Actualisation du lundi 18 janvier : Le gouvernement écarte la piste du déstockage. Lundi 18 janvier, le ministère de la Transition écologique a annoncé le confinement du site Stocamine à Wittelsheim (Haut-Rhin) où sont entreposés des déchets dangereux. “Tous les scénarios de déstockage étudiés exposent les travailleurs à des risques professionnels élevés”, justifie l’exécutif en ajoutant que le bénéfice environnemental d’un déstockage n’était pas démontré. L’État a également promis une enveloppe de 50 millions d’euros sur cinq ans pour protéger la nappe phréatique d’Alsace des risques de pollution.
C'est une première. Barbara Pompili, la ministre de la Transition écologique, est descendue, mardi 5 janvier, dans les galeries de Stocamine à Wittelsheim (Haut-Rhin). Le devenir de cette ancienne mine de potasse, transformée à la fin des années 1990 en un site de stockage souterrain de déchets ultimes dangereux, et dans laquelle près de 40 000 tonnes de déchets (arsenic, amiante, chrome…) sont stockées à 550 mètres sous terre, dans du sel gemme, est en jeu depuis un incendie en 2002.
Une décision de la ministre est attendue d'ici à la fin du mois. Barbara Pompili a, toutefois, indiqué être plutôt favorable à leur confinement définitif. « Il n'y a pas photo vu de Paris. Au sortir de cette mine, je n'ai pas vu beaucoup d'arguments qui m'inciteraient à déstocker. Mais je n'ai pas encore échangé avec les élus et les citoyens », a-t-elle précisé. L'évacuation du plus grand nombre possible de rebuts (de 15 à 25 %) d'ici à 2025, date limite de faisabilité technique, est l'autre option sur la table.
Réversibilité promise
La réversibilité du stockage avait pourtant été promise pour ce site, initialement autorisé pour trente ans. Il cumule les difficultés depuis l'incendie de 2002. Les galeries sont fragiles, s'affaissent et se rétrécissent de plusieurs centimètres par an, mettant les colis de déchets toxiques sous pression. Le tout sous la plus grande nappe phréatique d'Europe. Les études se sont succédé depuis quinze ans pour décider de son avenir. Des associations, des anciens mineurs, des élus locaux de tout bord et certains experts se font les partisans d'un déstockage total pour protéger la nappe de tout risque de remontée des eaux de saumure.

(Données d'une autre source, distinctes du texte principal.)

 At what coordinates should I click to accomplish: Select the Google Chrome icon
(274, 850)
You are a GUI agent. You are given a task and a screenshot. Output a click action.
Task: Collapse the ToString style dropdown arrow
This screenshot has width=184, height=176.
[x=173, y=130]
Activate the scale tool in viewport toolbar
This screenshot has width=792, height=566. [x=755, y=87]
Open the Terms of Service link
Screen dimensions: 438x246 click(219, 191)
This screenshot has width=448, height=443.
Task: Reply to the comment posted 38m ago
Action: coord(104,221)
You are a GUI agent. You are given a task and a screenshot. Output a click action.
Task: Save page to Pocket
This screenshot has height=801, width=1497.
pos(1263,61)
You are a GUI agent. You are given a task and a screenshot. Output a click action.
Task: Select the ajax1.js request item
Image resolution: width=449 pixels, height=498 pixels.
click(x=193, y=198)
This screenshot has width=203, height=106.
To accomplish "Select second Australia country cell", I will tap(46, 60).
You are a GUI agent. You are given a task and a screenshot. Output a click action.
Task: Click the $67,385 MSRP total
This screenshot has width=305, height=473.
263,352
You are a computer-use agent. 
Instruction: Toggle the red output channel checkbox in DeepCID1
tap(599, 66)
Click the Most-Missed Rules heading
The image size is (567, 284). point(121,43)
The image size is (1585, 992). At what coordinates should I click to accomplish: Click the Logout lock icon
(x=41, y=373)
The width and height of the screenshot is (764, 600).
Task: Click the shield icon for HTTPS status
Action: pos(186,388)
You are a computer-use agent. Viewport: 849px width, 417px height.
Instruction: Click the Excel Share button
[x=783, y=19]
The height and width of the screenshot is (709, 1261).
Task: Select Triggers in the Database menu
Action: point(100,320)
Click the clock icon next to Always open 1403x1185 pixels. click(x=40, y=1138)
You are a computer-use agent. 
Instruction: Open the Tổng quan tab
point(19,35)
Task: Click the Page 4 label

L'entreprise Stocamine - dont l'État est le seul actionnaire - et d'autres experts jugent les risques pour les mineurs trop importants et privilégient un stockage définitif et sécurisé. L'État est allé en ce sens en 2012 puis en 2017. Jusqu'à ce qu'en 2019, le ministre de l'Écologie François de Rugy annonce une nouvelle étude. Quelque 93 % des déchets mercuriels, jugés les plus dangereux pour la nappe phréatique qui surplombe la mine, ont entretemps été retirés entre 2015 et 2017 et restockés en Allemagne.
Cette étude est maintenant dans les mains de Barbara Pompili pour l'aider à décider du sort des déchets. Les six scénarios vont du confinement définitif au déstockage de tous les colis encore accessibles, avec pour chacun une prise en compte des risques environnementaux et des coûts afférant.
Le confinement définitif jugé "plus sûr"
Avant sa visite sur le site, la ministre avait déjà livré ses observations au quotidien les Dernières nouvelles d'Alsace : « La solution la plus sûre pour l’environnement comme pour les travailleurs est l’option où l’on ne retire plus de déchets et où l’on confine dans des conditions optimisées. [Ma] décision sera guidée par deux critères principaux : protéger la nappe phréatique d’Alsace et les personnes qui vont devoir mener les opérations au fond de la mine. »
Le site de Stocamine est unique en son genre en France. Il est le seul à avoir jamais accueilli de tels déchets dans l'Hexagone.